[Work to be completed] Quote these records word for word, leaving out the pictures.

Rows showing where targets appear
⟨
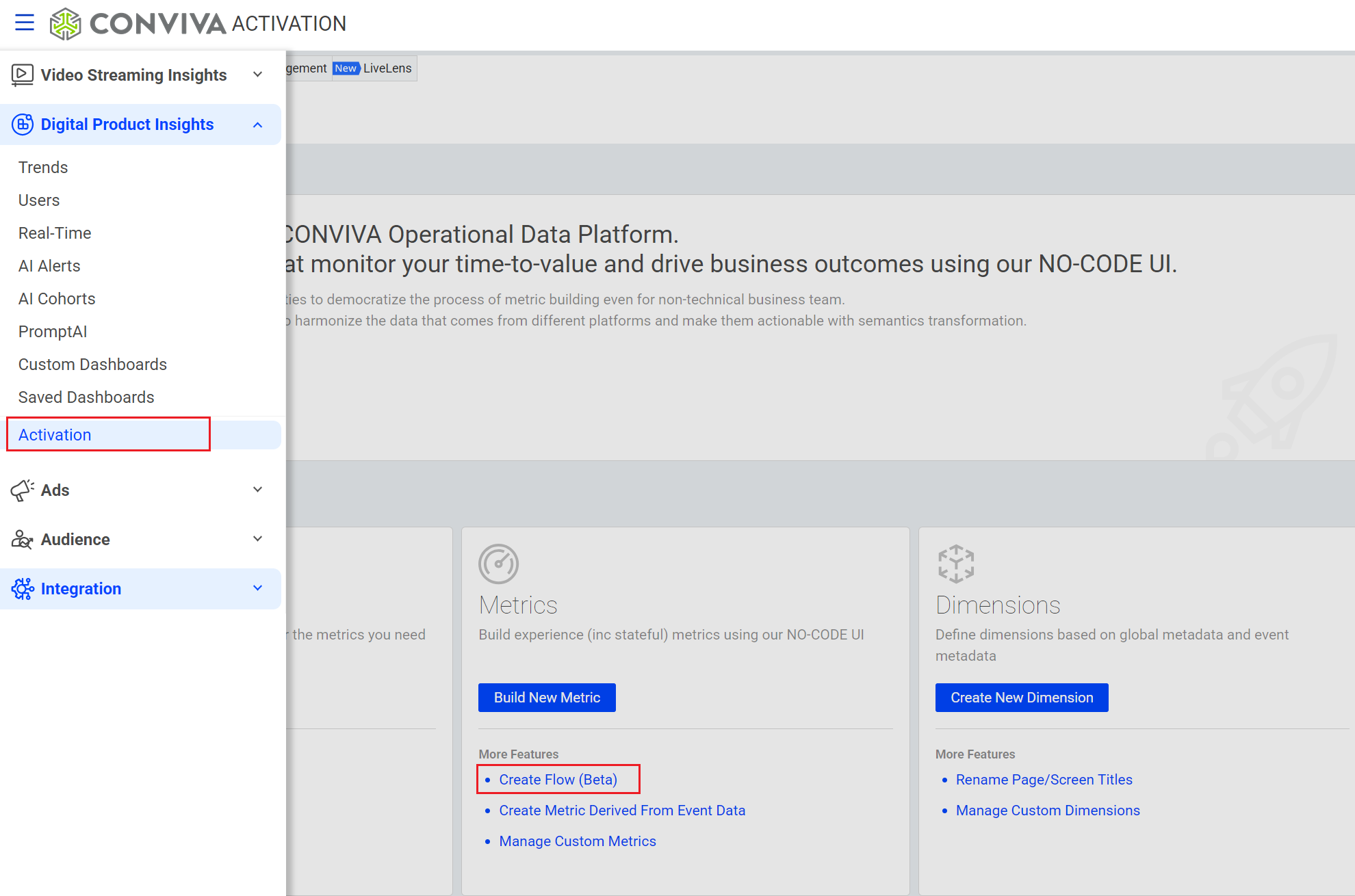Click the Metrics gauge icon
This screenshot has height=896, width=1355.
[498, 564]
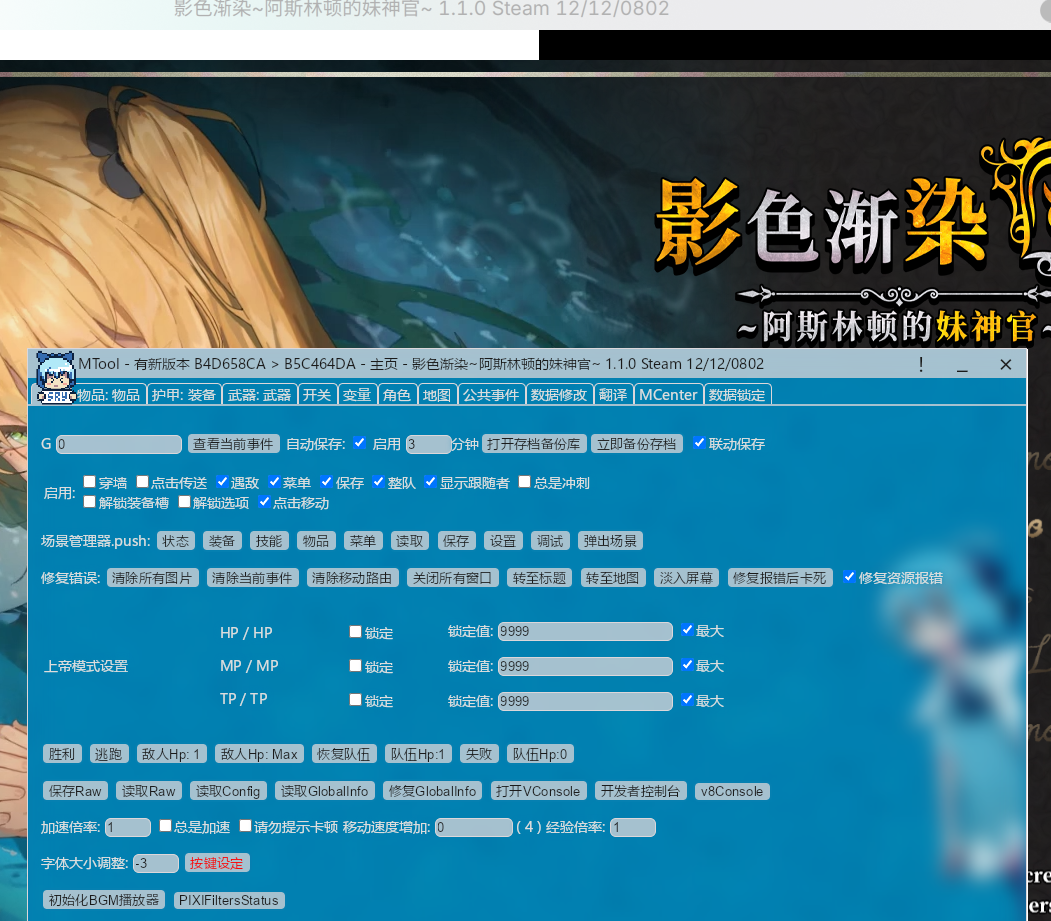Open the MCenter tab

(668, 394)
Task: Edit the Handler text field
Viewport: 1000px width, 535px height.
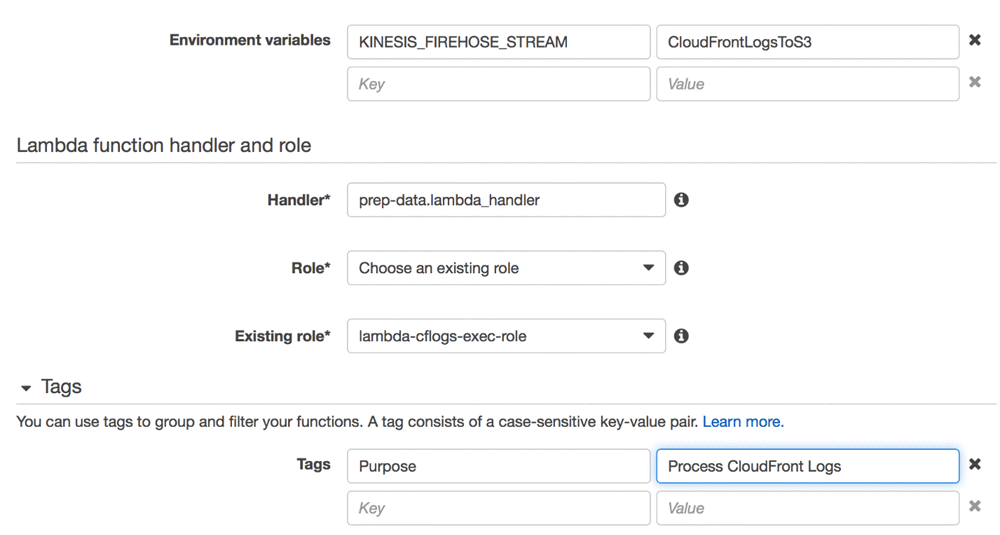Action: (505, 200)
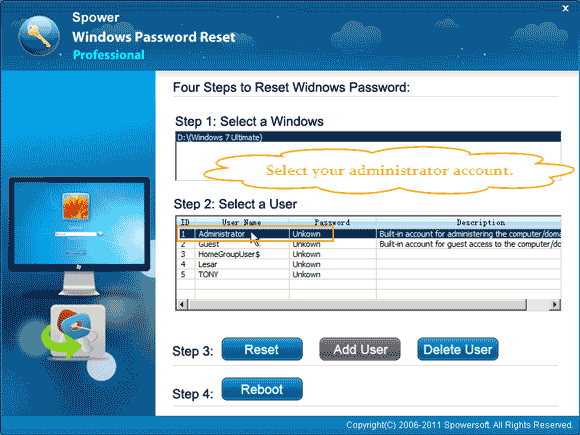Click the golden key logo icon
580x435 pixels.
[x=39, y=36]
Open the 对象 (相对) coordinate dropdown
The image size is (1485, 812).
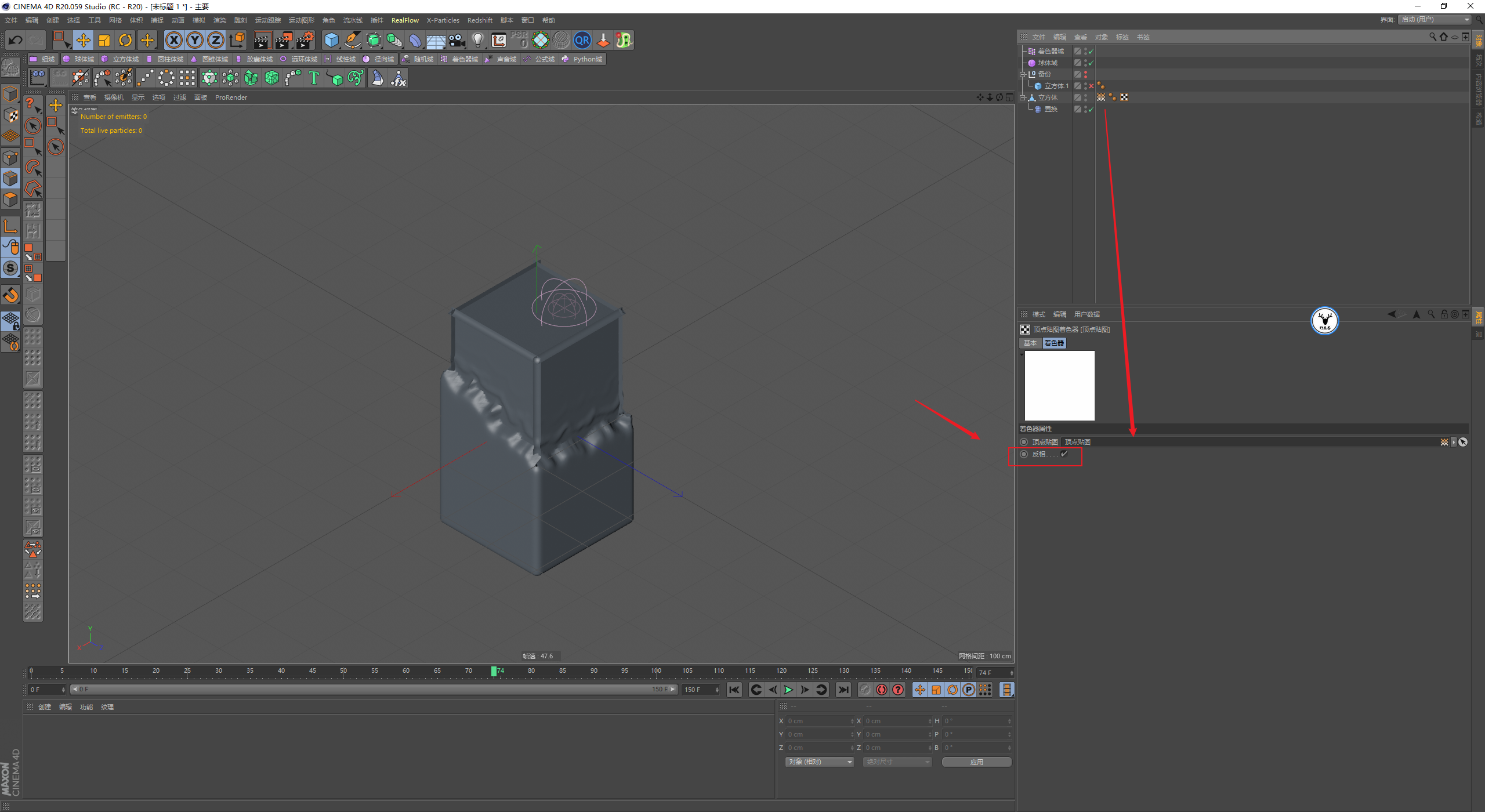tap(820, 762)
⟩
[Exercise response]
Click the Metrics gauge icon
This screenshot has height=896, width=1355.
[498, 564]
Open the MCenter tab

(668, 394)
Task: Edit the Handler text field
Viewport: 1000px width, 535px height.
Action: (505, 200)
Click the golden key logo icon
580x435 pixels.
[x=39, y=36]
Open the 对象 (相对) coordinate dropdown
The image size is (1485, 812).
tap(820, 762)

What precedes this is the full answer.